── EXERCISE TEXT
Comment: These figures don’t include the emergence of LLMs, which is a new important growth segment for the likes of NetNut, market growth is likely to remain very high for the foreseeable future. Add NetNut gaining market share and one might want to take this onboard in valuing the company.
Jonah: To protect the data, websites will do everything possible to block AI products from collecting this data and feeding it to their models. NetNut is a net beneficiary of this trend, as it can enable AI products to overcome these obstacles.
Comment: Agree! LLM’s are a new and important growth segment, but one should take this onboard in evaluating the company.
Jonah: Alarum has seen tremendous revenue growth in the past five years, growing from $1.4 million in 2018 to $26.5 million in 2023. This is an over 1700% increase in just five years.
Comment: thanks, it’s worth stressing this, but the growth of NetNut was considerably higher than that still, especially last year (150% for NetNut versus 41% for the company as a whole as the consumer business ran off).
NetNut benefits from rapid market growth and gaining market share and there is no reason to see these trends reversing anytime soon, given the emergence of LLM training as a new additional source of growth.
But given this, we’re surprised by his valuation exercise, which doesn’t seem to take the massive growth and profitability onboard, at least not entirely (see below).
────
**YOUR GOAL:** Extend the commentary on NetNut and Alarum's growth by writing what comes after its last sentence.
── DATA LISTING
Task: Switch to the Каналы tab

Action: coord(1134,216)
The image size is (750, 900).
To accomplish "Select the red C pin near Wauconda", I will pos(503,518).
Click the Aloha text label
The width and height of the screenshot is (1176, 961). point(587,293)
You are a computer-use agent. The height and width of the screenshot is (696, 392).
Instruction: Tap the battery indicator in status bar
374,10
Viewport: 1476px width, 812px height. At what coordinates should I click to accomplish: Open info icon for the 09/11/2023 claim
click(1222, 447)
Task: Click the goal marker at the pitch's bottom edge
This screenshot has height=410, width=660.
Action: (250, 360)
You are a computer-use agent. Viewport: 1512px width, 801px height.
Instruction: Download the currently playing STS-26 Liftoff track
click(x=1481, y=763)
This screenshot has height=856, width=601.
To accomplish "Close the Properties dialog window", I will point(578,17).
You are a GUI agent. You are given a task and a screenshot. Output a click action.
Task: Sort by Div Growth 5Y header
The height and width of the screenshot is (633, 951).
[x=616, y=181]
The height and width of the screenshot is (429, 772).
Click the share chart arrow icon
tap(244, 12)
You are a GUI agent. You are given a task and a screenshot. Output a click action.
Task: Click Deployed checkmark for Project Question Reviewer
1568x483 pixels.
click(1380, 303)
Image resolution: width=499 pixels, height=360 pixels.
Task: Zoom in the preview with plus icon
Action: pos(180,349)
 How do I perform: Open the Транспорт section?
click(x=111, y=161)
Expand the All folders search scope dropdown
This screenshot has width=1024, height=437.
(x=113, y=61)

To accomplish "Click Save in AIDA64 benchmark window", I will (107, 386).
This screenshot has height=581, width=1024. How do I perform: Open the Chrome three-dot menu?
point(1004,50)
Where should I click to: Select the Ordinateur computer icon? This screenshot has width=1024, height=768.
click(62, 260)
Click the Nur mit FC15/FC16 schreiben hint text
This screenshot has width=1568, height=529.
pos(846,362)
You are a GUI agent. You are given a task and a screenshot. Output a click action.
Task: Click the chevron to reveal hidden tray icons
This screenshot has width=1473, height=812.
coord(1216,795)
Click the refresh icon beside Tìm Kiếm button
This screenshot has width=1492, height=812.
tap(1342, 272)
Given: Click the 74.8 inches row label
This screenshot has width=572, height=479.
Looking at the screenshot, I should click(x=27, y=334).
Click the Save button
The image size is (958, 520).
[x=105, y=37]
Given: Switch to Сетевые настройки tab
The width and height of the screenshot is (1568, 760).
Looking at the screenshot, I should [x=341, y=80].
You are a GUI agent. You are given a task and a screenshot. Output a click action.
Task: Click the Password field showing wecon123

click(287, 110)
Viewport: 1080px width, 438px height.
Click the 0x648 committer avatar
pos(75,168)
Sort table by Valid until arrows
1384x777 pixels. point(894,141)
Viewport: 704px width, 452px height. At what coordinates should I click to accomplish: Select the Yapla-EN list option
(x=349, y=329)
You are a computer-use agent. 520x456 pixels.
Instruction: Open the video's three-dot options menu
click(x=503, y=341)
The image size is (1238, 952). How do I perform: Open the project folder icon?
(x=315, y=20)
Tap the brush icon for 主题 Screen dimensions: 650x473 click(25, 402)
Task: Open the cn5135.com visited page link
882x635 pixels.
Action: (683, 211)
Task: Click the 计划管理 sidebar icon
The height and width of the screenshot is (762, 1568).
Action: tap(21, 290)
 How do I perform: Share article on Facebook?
────
**YOUR RESPONSE:**
Jonah: With the introduction of the AI Scraper, NetNut is changing the game. This technology automatically learns the design of websites, allowing fast and simple data collection with maximum data accuracy and around-the-clock updates. Most importantly, almost zero human hours are needed to correct something after collecting the information.
Comment: Indeed! This upcoming product promises a lot as he rightly points out even if it’s a 2025 story but likely to be a source of differentiation as well as reducing costs (through automation).
Jonah: Unfortunately ALAR has already had a massive bounce off that recent drop and I have no interest in chasing at these prices. If the stock pulls back then I might have some interest. ALAR is already up 437% YTD so please be careful. If you do start a position, don’t be reckless and don’t be afraid to use stop losses.
Comment: Right not to chase! Stop losses, dunno, one can be stopped out on fake news or volatility and not getting a chance to get back in lower if one isn’t online and following the markets all the time.
Our main problem with the article
At various points, Jonah seems to realize NetNut is growing at triple-digit rates, and has an incredible NRR of 166%, mostly caused by new users greatly expanding, and generating great margins (which are likely to increase with the upcoming AI scraper). He also touts LLM training as a new significant source of growth.
However, his valuation seems to be based on the one Wall Street analyst which has already been proven way too pessimistic in Q1, and company growth figures which greatly underestimate the actual NetNut growth as explained above.
We ask, is a company growing at triple-digit rates taking market share, producing a 166% NRR in an industry that will continue to grow fast for the foreseeable future, generating 78% gross margins and 38% EBITDA margin, producing cash and GAAP profits with new products gaining traction and additional ones coming up.
Q1 EPS was $0.45, given the triple-digit growth and operating leverage, it’s likely to be well above $2 which gives the company a 15x earnings multiple at most. Given the characteristics of the company we just mentioned (and the fact that it generated $3.4M in operating cash flow, has $15.1M in the bank and almost no debt), that seems very modest to us.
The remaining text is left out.